Episcopal priest, Robert Dannals writes, “John the Baptist knows that we need a period of in-between time to consider the condition of our world, the wrongdoing, our regret, the damage caused by the human condition, what we’ve said and done and what we’ve left unsaid and undone.”

As I read this passage in preparing for Advent, the familiar words of Clement Cark Moore danced in my head, “’Twas the night before Christmas, and all through the house, not a creature was stirring, not even a mouse, the stockings were hung by the chimney with care, in hopes…”

What will you do with care as you prepare for Christmas? What are your hopes? Not the kind that wash out with the next rain, but the ones that truly prepare the way for the Lord. Living in the in-between time is not only a time of waiting for God to come, but also a time of preparing for God to come not only to do act our world, but to use us to act in our world.

Our tendency is to settle in with the lights twinkling on the tree, the presents wrapped beneath, with the stockings hung by the chimney with care and the baby lying in the manger scene and to put all the potholes and rough spots, the mountainous problems and crooked ways of our world out of our thoughts. (Get out the settle-down jar) Our tendency is to sing “O Little Town of Bethlehem” and imagine snow gently wafting to the earth below to blanket a peaceful, sleeping town.

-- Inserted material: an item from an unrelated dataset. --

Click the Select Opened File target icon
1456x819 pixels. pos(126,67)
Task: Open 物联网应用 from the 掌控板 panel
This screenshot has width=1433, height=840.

Each of you will receive a bottle like this as you leave this morning. I invite you to watch it settle at least once each day between now and Christmas. John speaks uncomfortable words to us at a time when we seek comfort. As you watch the swirling and settling, what valleys, what low places, what in our world can you fill, what hurts can you help, what needs can you meet? Prepare the way of the Lord. As you watch the swirling and settling, what mountains and hills, what built up places, what in our world can you even out, what pride toppled, what hierarchy leveled? Prepare the way of the Lord. As you watch the swirling and settling, what crooked places will you straighten, what wrongs will you make right, what dishonesty will you set straight? Prepare the way of the Lord. As you watch the swirling and settling, what rough places, rough relationships, will you make smooth? Prepare the way of the Lord. The stockings are hung by the chimney with care, how are you preparing the way for the Lord? For the King is coming!